Cross-posted to my personal blog, Sparrowmilk. http://www.sparrowmilk.blogspot.com and my Deivant Art journal http://shadsie.deviantart.com
Today, I got chosen for the August Feature of one of the skull/bone art clubs I’m in on Deviant Art.
I got to thinking maybe I ought to talk about just why I am so interested in bones and skulls and all things skeletal. Why do I feel slightly bad “killing” Stalfos in the Legend of Zelda? Why are there so colorful many former animals on my walls?
Some may wonder if I am obsessed with death. Let me set the record straight: I AM. I find it difficult *not* to be obsessed with inevitable things, doctor appointments and road trips get my anxiety all up (more in the good ways with the happier things but anxiety can still be a problem). When I was a child, I was obsessed with growing up like most children are – enjoying being a kid but wondering who and what I was going to be (I had plans… only as an adult did I learn that dreams die, too). As it was, growing up kind of snuck up on me. I still feel like a kid inside, but my body grew up and the world changed without my permission. It was inevitable, and I suspect that death will be like that for me, even if I end up in a position where I can see it coming… I figure I’ll only *know* when I’m dead if there is an actual afterlife of some kind for “ethereal-me” to register ‘cause I’m pretty sure the good ol’ meat-brain can’t.
A walk in the cemetery or looking/working with a skull… It’s a reminder of the inevitable and the essential equality that we all share – in this if in nothing else.
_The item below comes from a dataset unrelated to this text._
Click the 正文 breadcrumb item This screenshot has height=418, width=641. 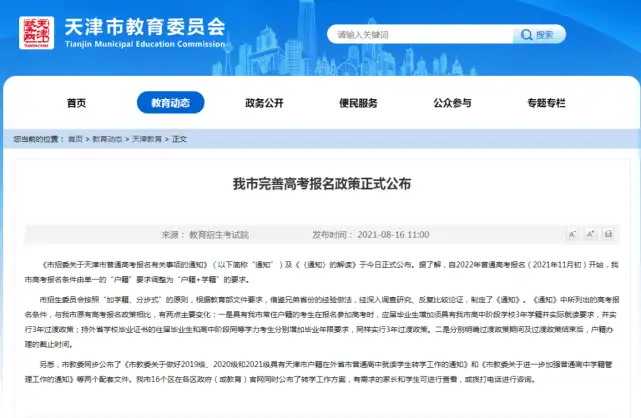(x=179, y=139)
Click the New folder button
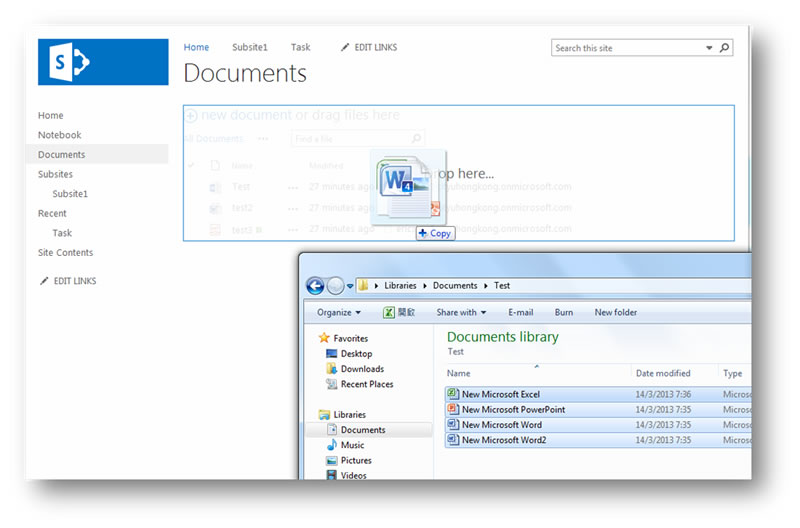Image resolution: width=800 pixels, height=528 pixels. pyautogui.click(x=615, y=313)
Someday, I’ll never annoy or be a burden on anyone again. Someday, people will never hope to see a new beautiful work by me again and those who like my voice will no longer get to hear it. I wonder what the lives of deer were like as I paint them, what they might have felt and smelled – how they experienced the world. What were things like for a sick or wounded fawn as it laid down? What was it like for the scavenging creatures for which this was a life-sustaining windfall? All before I found the delicate little jawbones that ended up as one of my favorite necklaces…
http://shadsie.deviantart.com/gallery/6553783#/dm3rq0
There’s a more “life” reason why I love bones. They are *evidence of life.* Sure, they are only life that was, but growing up and discovering my love for them in the desert of the rural part of Arizona in which I lived, I saw finding a bone as evidence that “there is life here” in a land where most of the life is sparse and thorny. A lot of what I found was livestock-dumping from the local people who butchered the fatted calf or who lost the young dairy calves and just got rid of them in a place where the police wouldn’t find them. (In hindsight, I’m overjoyed that I didn’t find any human remains out there… phew)! When I found bones that I knew belonged to actual wildlife (like the time I found a javelina / peccary skull) I was very excited, because it meant that “Javelina still live in my area, cool!” (I still have that skull, unpainted. I painted another of the same species that a hunter-uncle gave me). In my life in Pennsylvania … sure, fishing the skull from a groundhog that had died under the porch of my former residence was nasty, but, it was remains of a sort of unwanted “pet” of ours – a real character that ate the garden pumpkins that year. (It became a piece I sold… I’m sure the owner of it appreciates the affection I put into painting it because I’d felt some affection for the old animal while it was still living).
I love bones, perhaps, most of all, because they are very sculptural. I have the same kind of attraction to them I suspect Georgia O’ Keefe had. The “lively” shapes, the smooth beauty of something that was a part of the support structure of a living creature. The “living sculpture” that is bone makes purely human-created sculptures in stone or bronze seem a little “dead” to me. Bones are what remain of the cells and the calcium and the proteins that were once used by a vibrant being. If some scientist in the future ever studies my bones, fossil or otherwise, perhaps their trained eyes will catch that little rebuilt-bit of the radial-neck fracture I suffered in my right arm one time, or can tell by their growth patterns that I was a well-fed, overstuffed American of my time. My teeth alone would interesting – all the fillings and a little bit of cosmetic-work. Bones are sculpture – sculpted by life.
Skeletons, in addition to all, are structure – the underlying structure of a vertebrate animal, like the scaffold of a building or the outline of a novel. I’m fascinated by that, too.
So, there you go - My obsession with a thing that I love that loads of people find creepy and others also find beautiful.